◆ Fragmento extraído
((
¡Vitoreo a la mujer de ayer hoy y siempre!

Poco falta para que la bandeja de entrada de mi correo electrónico sea atropellada por mensajes de esos que enaltecen a la mujer en su día, lo leeré en los periódicos, en las revistas, lo veré en los noticieros, lo escucharé en las emisoras radiales. ¡Bah! Con decir que hasta aquel que te está tirando los perros, se atreverá a llamar y decir: ¡felicidades en tu día! ¿Pero acaso es tan sólo el 8 de marzo nuestro día? Porque después ni señales de humo te envían.
Pues me siento con el adeudo de dedicar unas líneas al ejemplo que han sido para mí, muchas mujeres que han desfilado ante mis ojos a través de los años.
No quiero, ni deseo; tampoco les voy a zambutir, el tradicional título…: en el marco de la celebración del día internacional de la mujer manifiesto… No hablaré de la revolución industrial ni del movimiento obrero que propiciaron en el siglo XIX las marchas, las solicitudes por la aceptación de género, y mucho menos de las muertes que posteriormente enlutaron esos días, Etc. Aquí no voy a hablar de feminismo y esas fumadas… Hay demasiadas historias vivientes en mi género, como para detenerme a hablar de las que fueron pioneras. Ellas lo serán por los siglos de los siglos…
Al pensar en el día internacional de la mujer, no me recuesto en el 8 de marzo, mi cansancio va más allá y me acurruco con la mirada ociosa, esperando ver de nuevo a mi abuela que me enseñó a tortear, a llamar a los animales por su nombre propio: la yegua; Picapiedra, el cabro: Fugitivo. Pienso en mi madre que me enseñó a hablar siempre con la verdad, la que me repelló a través de los años que los valores morales son mucho más importantes que un título universitario. Ella que a sus 17 años trabajaba cortando algodón en una de las fincas de la Gomera, Escuintla mientras que yo; a la misma edad cursaba el sexto año de magisterio de Educ. Física. (¿Diferencias generacionales?, o bien me gusta pensar en que ella decidió brindarme las oportunidades que la vida le negó). Evoco la magia con la que contaban mis tías, que con dos huevos fritos revueltos con cebolla y tomate, sacaban tal cantidad de comida que alcanzaba para saciar el hambre de cuatros hijos y sobraba todavía para convidar a uno que otro hombre de esos que van de casa en casa preguntando por botellas de vidrio y papel periódico. Pienso en doña Gloria; la dueña de la pollería, en donde pudimos asentar campamento indefinidamente, (cuando vendía helados) porque fue la única que abogó por nosotras y se enfrentó al dueño del mercado, porque su lema era: aquí o todos hijos o todos entenados… (Una lección más de conciencia y equidad).
))
[Datos de posición de palabras e ítems]
((
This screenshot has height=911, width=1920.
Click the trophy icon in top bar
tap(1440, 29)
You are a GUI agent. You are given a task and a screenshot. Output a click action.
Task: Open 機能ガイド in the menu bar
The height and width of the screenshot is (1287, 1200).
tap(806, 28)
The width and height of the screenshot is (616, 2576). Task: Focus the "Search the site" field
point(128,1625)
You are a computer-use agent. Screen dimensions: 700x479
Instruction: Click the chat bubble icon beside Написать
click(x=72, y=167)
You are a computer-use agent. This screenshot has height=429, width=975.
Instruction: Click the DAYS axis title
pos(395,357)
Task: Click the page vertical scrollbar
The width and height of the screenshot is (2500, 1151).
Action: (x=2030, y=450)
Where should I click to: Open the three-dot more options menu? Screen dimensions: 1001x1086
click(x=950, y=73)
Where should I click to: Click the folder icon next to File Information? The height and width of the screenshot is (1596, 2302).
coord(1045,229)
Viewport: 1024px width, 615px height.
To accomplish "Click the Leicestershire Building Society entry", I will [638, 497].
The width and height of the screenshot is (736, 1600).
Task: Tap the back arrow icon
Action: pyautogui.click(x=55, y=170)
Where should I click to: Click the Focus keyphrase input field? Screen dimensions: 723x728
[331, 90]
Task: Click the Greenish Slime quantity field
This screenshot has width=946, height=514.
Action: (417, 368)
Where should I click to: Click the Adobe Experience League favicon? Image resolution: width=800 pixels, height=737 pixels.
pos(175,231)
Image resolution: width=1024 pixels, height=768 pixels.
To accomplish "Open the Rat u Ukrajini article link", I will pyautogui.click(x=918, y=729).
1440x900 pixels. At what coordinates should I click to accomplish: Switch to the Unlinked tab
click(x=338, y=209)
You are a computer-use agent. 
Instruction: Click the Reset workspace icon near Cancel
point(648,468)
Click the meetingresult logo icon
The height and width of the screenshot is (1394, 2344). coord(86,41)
))
◆ Ejercicios propuestos
**a.** Reproduce tal cual, del fragmento, el tramo que va desde "Poco falta para" hasta "humo te envían.".
**b.** Contesta estas preguntas a partir del fragmento.
(i) ¿Cómo se llamaba la yegua?
(ii) ¿En qué trabajaba la madre a sus 17 años?
(iii) ¿De qué negocio era dueña doña Gloria?

◆ Respuestas por ejercicio
**a.**
Poco falta para que la bandeja de entrada de mi correo electrónico sea atropellada por mensajes de esos que enaltecen a la mujer en su día, lo leeré en los periódicos, en las revistas, lo veré en los noticieros, lo escucharé en las emisoras radiales. ¡Bah! Con decir que hasta aquel que te está tirando los perros, se atreverá a llamar y decir: ¡felicidades en tu día! ¿Pero acaso es tan sólo el 8 de marzo nuestro día? Porque después ni señales de humo te envían.

**b.**
(i) Picapiedra.
(ii) Cortaba algodón en una de las fincas de la Gomera, Escuintla.
(iii) De la pollería.